Extracted data entries:
= = = = =

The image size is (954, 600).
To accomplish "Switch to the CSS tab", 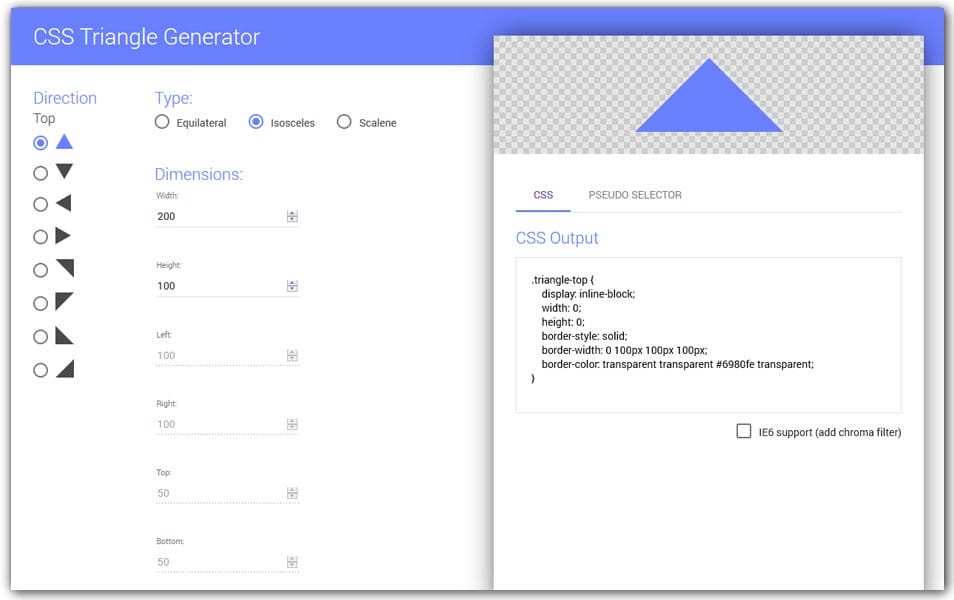I will point(543,196).
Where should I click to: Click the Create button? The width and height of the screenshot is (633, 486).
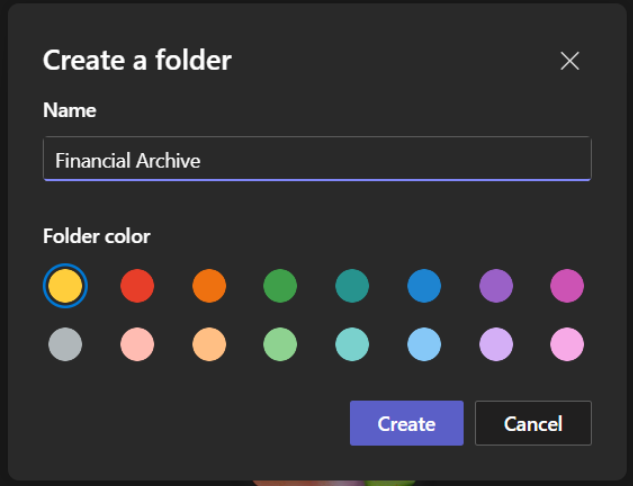(406, 423)
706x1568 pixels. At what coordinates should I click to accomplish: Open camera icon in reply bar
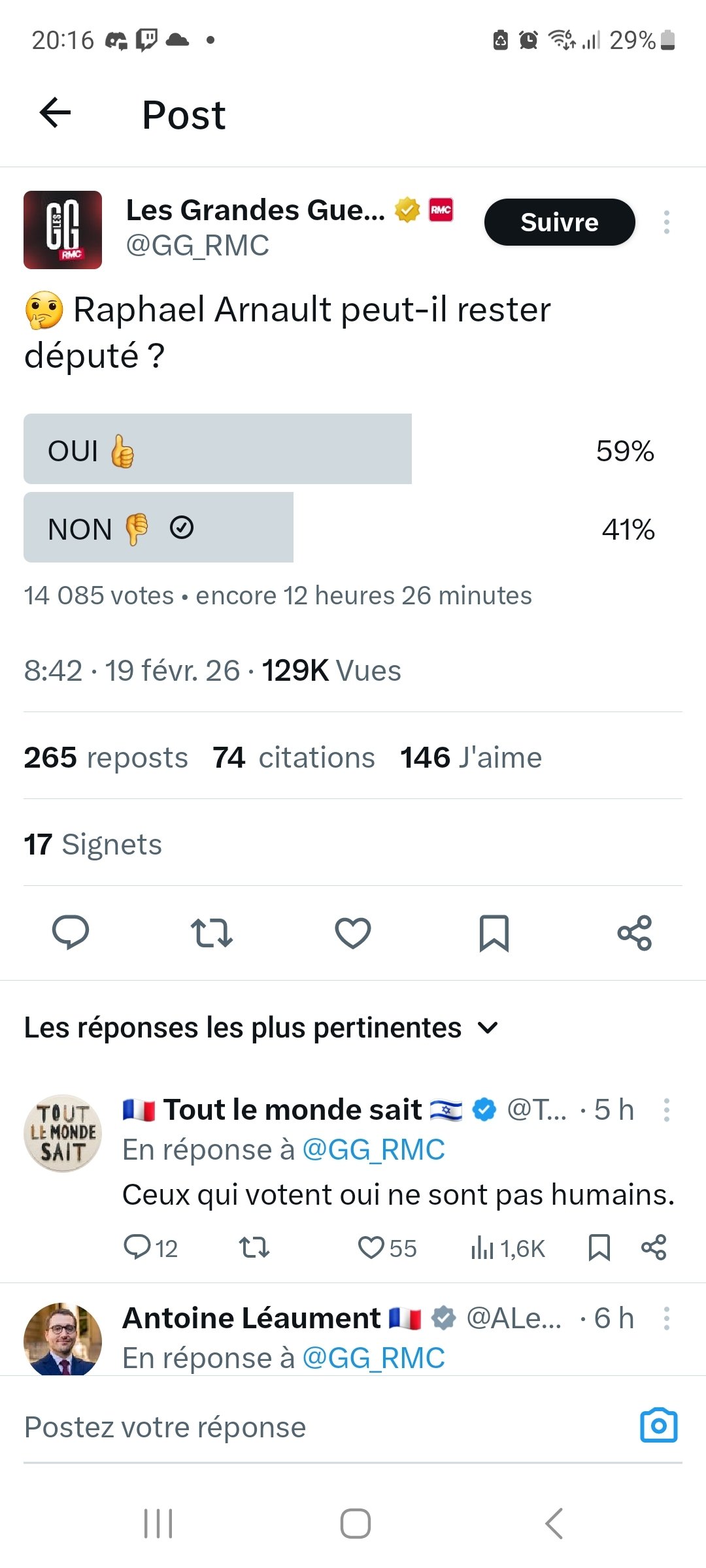pyautogui.click(x=658, y=1426)
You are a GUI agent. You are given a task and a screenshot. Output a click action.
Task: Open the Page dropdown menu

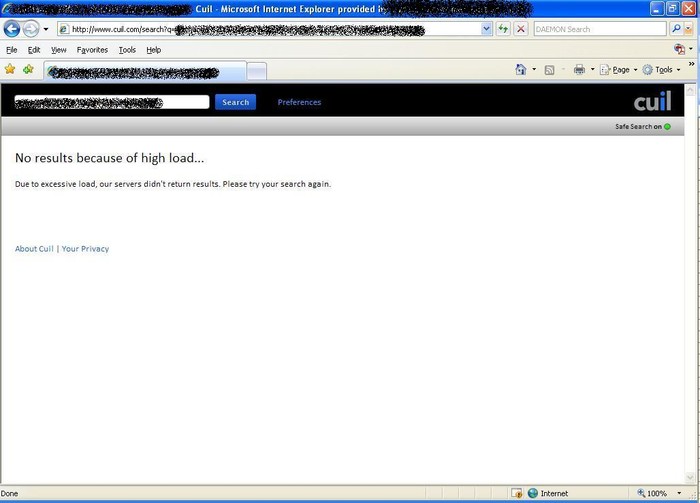click(624, 70)
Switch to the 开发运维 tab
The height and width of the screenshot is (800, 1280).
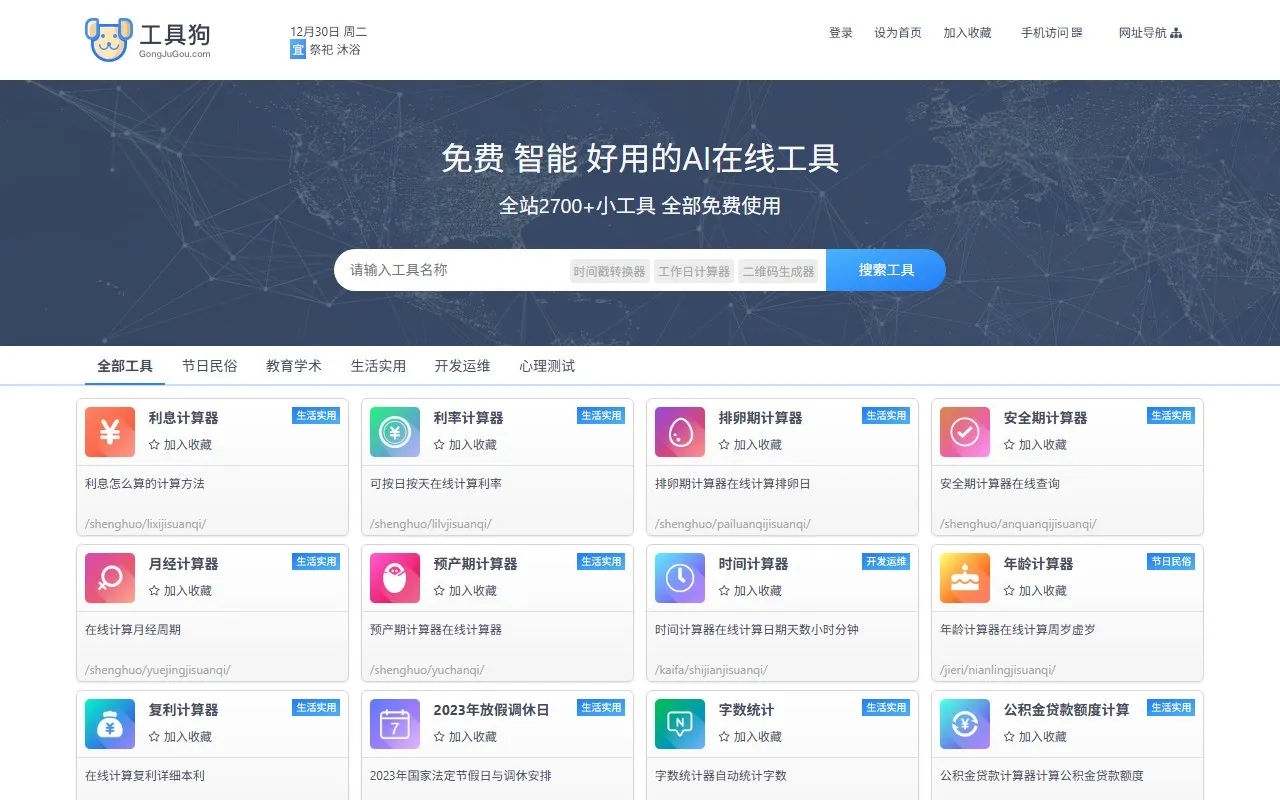[462, 366]
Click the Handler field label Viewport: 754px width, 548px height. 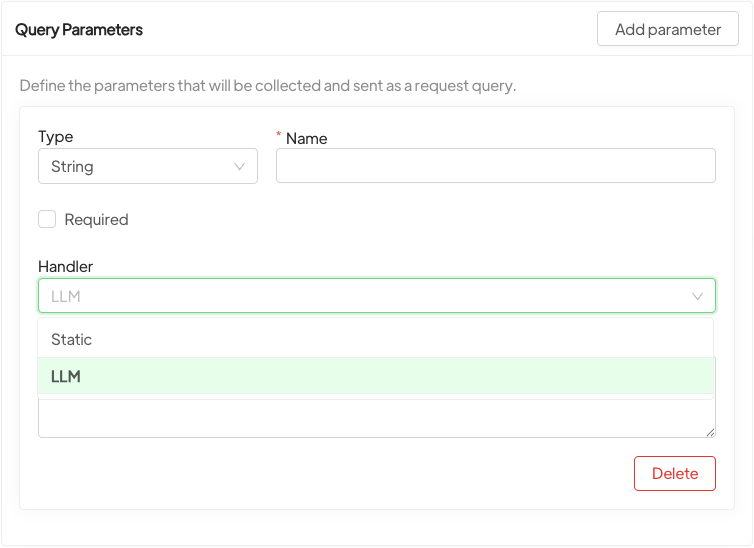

= = = = =

THE PROBLEM: Leave out every picture and copy verbatim the lines running from the line containing "Switch to the 开发运维 tab" through the final line of the data.

REPLY TO THE TASK:
Switch to the 开发运维 tab
The height and width of the screenshot is (800, 1280).
[462, 366]
Click the Handler field label Viewport: 754px width, 548px height. 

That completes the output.